Le passé du Sud, les fantômes de ces soldats gris et or qui foncent à toute allure sans se soucier beaucoup - à l'exception de généraux comme Johnston et Lee - de stratégie pratique, cet univers vaincu qui refuse de disparaître de la mémoire collective - ce thème majeur, l'un des premiers à pointer son nez dans les premières pages de "Sartoris", le Livre-Père, est ici confié aux bons soins du révérend Gail Hightower afin qu'il le défende, si nécessaire jusqu'à la mort. Et c'est ce que fera ce personnage étrange, mourant d'une attaque, les yeux ouverts sur une charge de cavaliers où il croit se voir, lui, bien vivant mais sous les traits de son grand-père. Le drame du révérend - celui qui conduit d'ailleurs à son bannissement de l'Eglise dans laquelle il fut ordonné - c'est son obsession pour la Guerre civile et sa certitude de ne faire qu'un avec le grand-père esclavagiste qui la vécut. Ce protestant bon teint préserve en lui un petit coin bien caché pour le principe de la réincarnation - pour sa réincarnation. Etait-il fou dès le début ? L'est-il devenu ? Ou ne ferait-il pas preuve, au contraire, d'une grande lucidité ?Quel est le but exact de cette quête qui lui fait sacrifier ses études, sa foi, son église, sa femme et sa vie d'homme à une espèce de mirage ? Le lecteur n'obtiendra pas la réponse mais c'est pour Faulkner une nouvelle manière de tenter d'exorciser la malédiction du Sud.

Ce que l'on peut désigner comme le "mouvement" Hightower se mêle étroitement au "mouvement" Lena Grove, sur lequel s'ouvre le roman. Lena est une jeune femme originaire de l'Alabama, qui a pris la route de Jefferson et donc du Mississippi afin de rejoindre un certain Lucas Burch, beau parleur qui lui a fait un enfant mais dont elle ne doute pas qu'il soit parti à la ville pour y trouver du travail et préparer leur avenir commun. Simple, gentille pas aussi naïve qu'on serait en droit de se l'imaginer, Lena est un personnage lumineux, apaisant, qui, une fois n'est pas coutume dans l'univers faulknerien, verra le Destin lui sourire.

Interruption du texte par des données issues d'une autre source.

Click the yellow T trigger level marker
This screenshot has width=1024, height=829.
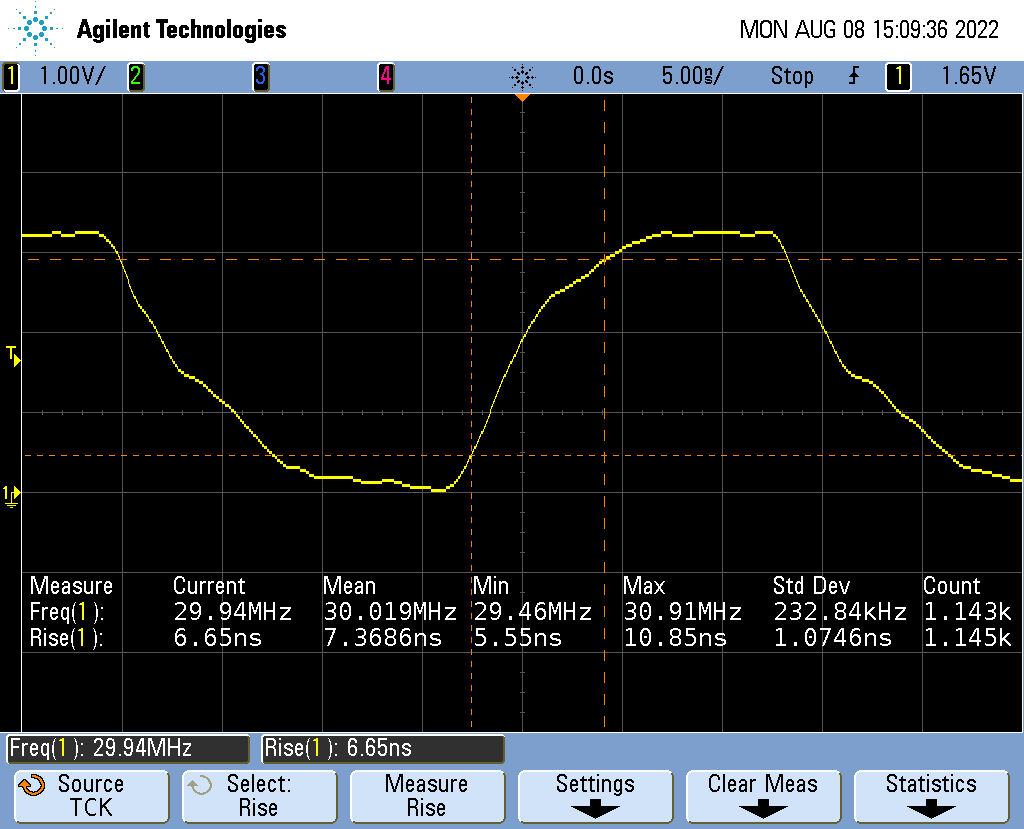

A Jefferson en effet, où elle arrive un samedi après-midi, elle se rend droit à la scierie du coin, persuadée d'y trouver Lucas. En lieu et place, il n'y a que Byron Bunch, ouvrier modèle, l'un des rares Blancs à visiter encore Hightower, brave garçon paisible au coeur généreux qui, en la voyant, succombe au coup de foudre (le premier et le seul de son existence) et ne va plus la quitter. Mais quand il lui décrit les autres employés de la scierie - comme c'est samedi, il est seul à travailler - Lena comprend que son fameux Lucas y a travaillé sous un nom d'emprunt, celui de Joe Brown. Il faut en parler au passé car, depuis plusieurs mois, Burch-Brown s'est associé à un autre ancien employé de la scierie, un certain Joe Christmas. Les deux hommes vendraient de l'alcool trafiqué.

Et c'est ainsi que, après quelques notes timides mais entêtantes au tout début du livre, éclate dans toute sa puissance le "mouvement" central de "Lumière d'Août", celui consacré à Joe Christmas, homme que son teint basané et ses cheveux noirs font passer pour un étranger de souche italienne ou mexicaine mais qui sait, lui - ou croit savoir et il faut noter que le doute reste entier jusqu'à la fin du livre - qu'il a du sang noir dans les veines. Faulkner nous détaille l'essentiel de son existence d'orphelin songeur, adopté par une famille de paysans strictement religieux (son père adoptif est le puritain-type, qui voit une Jézabel dans chaque femme et ne parle de sexe qu'avec mépris et dégoût), puis vagabond qui choisit la marginalité parce qu'il est convaincu que "la goutte de trop" qu'il a dans les veines le condamne à ce genre de vie. Arrivé à Jefferson, Christmas y devient l'amant de la seule héritière de la famille Burden, vit avec elle une liaison passionnée et chaotique et finit par lui trancher la gorge avant de mettre le feu à la maison. Il s'enfuit alors et échappe quelque temps aux autorités jusqu'au moment où il choisit de se laisser capturer. Par une manoeuvre habile de Faulkner, et plutôt difficile à réaliser sans tomber dans l'incroyable ou le mélodramatique, son arrestation va lui permettre de retrouver ses grands-parents et de connaître les circonstances de sa naissance et de son abandon. Sous le choc, il parvient à s'échapper et tombe dans la même journée, les armes à la main, sous les balles d'un milicien de la garde locale qui le castre.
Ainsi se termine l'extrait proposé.